しかも不適切な行為は、1歳児クラスを担当している30~40代の女性保育士によるものであり、その割合は6人中3人の半数。正規1人、臨時1人、派遣1人と報じられており、同僚が止めるどころか「それくらいはやってもいい」というムードすら感じさせます。
他の保育士たちは本当に気づかなかったのか。見て見ぬフリをしていたのではないか。現段階では、その疑いが晴れるような説明がありません。他クラスの保護者たちも、「これほどの酷い行為に気づかない園や保育士たちに子どもを預けていいのか」と悩んでいるのではないでしょうか。
2つ目の問題点は、把握から保護者説明会や世間への公表まで約4カ月間もかかったこと。前述したように園長は8月1日に事態を聞き、裾野市も同17日に通報を受け、同22日には把握していました。
さらに同25日に15の事例が書かれた報告書を同園から受け取っていたこと、9月9日に保育士たちの処分が決まったこと、同21日に1人の保育士が処分を不服としていることを裾野市と同園が協議したことなどが明かされていますが、それ以降は最初の保護者説明会が行われるまでの約2カ月間、何も動いていなかったことになります。
この間、世間への公表や静岡県への報告はなく、ようやく裾野市が動いたことで同園は保護者説明会の実施を決定。被害者救済や危機管理に対する意識の薄さを感じさせますし、それ以上に保身や隠蔽を疑ってしまいます。
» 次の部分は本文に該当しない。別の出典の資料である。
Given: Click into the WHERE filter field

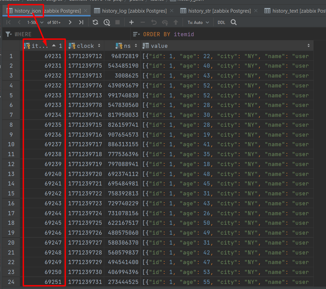Looking at the screenshot, I should 68,34.
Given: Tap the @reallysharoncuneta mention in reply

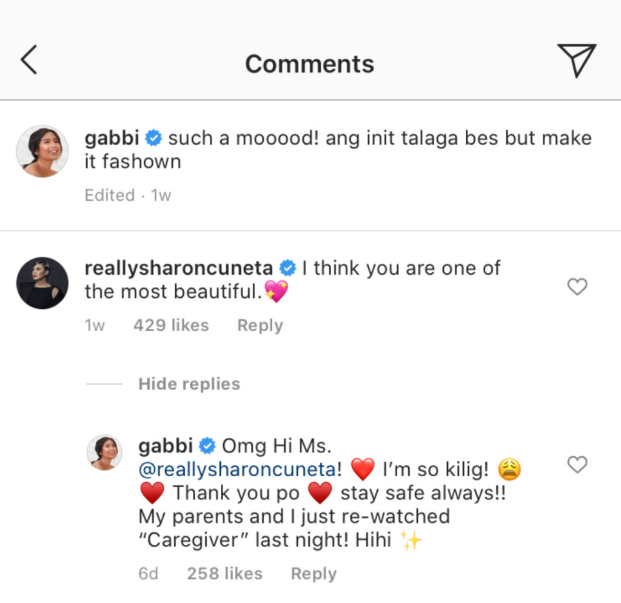Looking at the screenshot, I should (237, 469).
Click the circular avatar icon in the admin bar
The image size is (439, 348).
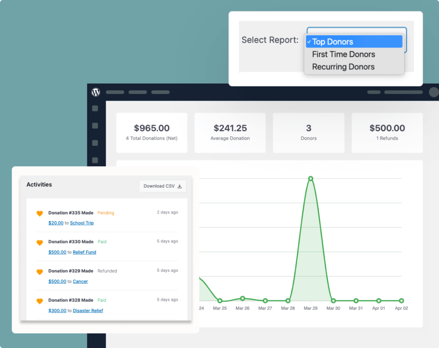point(433,92)
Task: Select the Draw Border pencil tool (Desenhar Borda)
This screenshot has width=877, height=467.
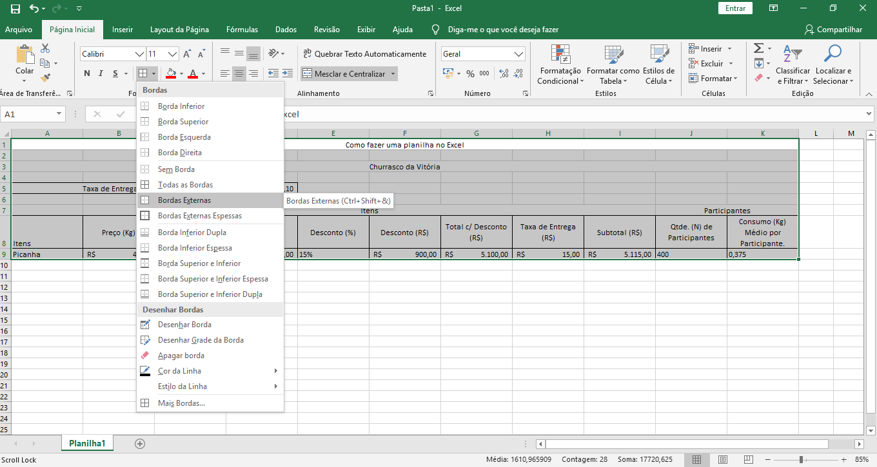Action: coord(184,325)
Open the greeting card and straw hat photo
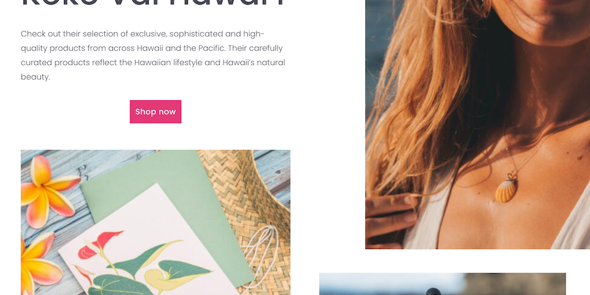Image resolution: width=590 pixels, height=295 pixels. [x=156, y=222]
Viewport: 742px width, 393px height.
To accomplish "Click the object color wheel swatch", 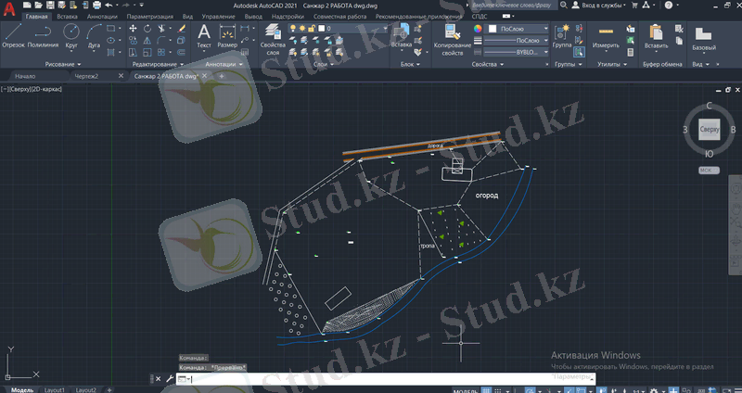I will 479,29.
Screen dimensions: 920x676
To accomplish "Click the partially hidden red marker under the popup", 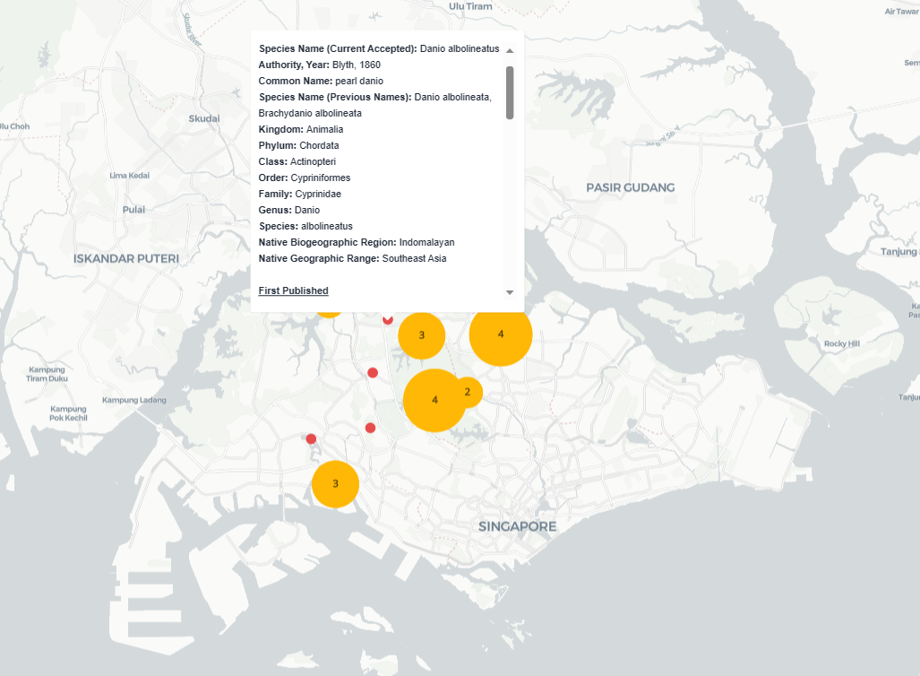I will pos(388,319).
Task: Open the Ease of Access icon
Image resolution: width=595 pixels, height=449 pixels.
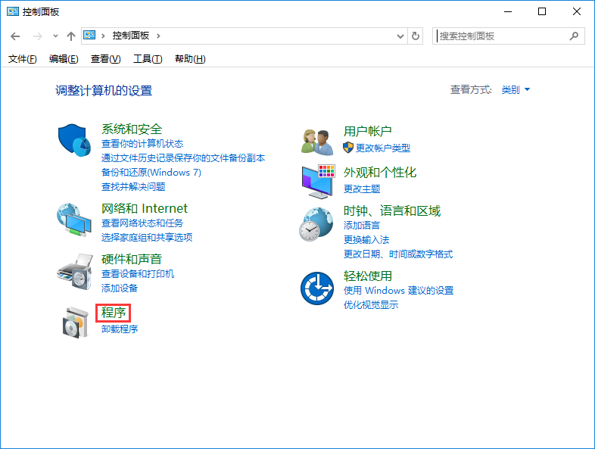Action: point(317,288)
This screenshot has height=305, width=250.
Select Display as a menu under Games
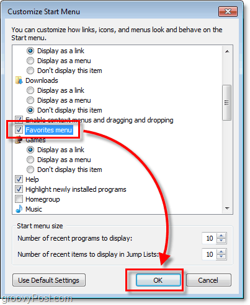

対応の遅さと無責任さによって、この間に心身が不調に陥った園児がいるかもしれませんし、決して許されることではないでしょう。
被害園児は不明、加害保育士は現れず
3つ目の問題点は、被害園児の名前がわからないこと。保護者説明会では、被害を受けた「具体的な子までは把握していない」と明かしていましたが、裏を返せば「1歳児クラスの20人あまり全員が虐待を受けていた」とみなすこともできます。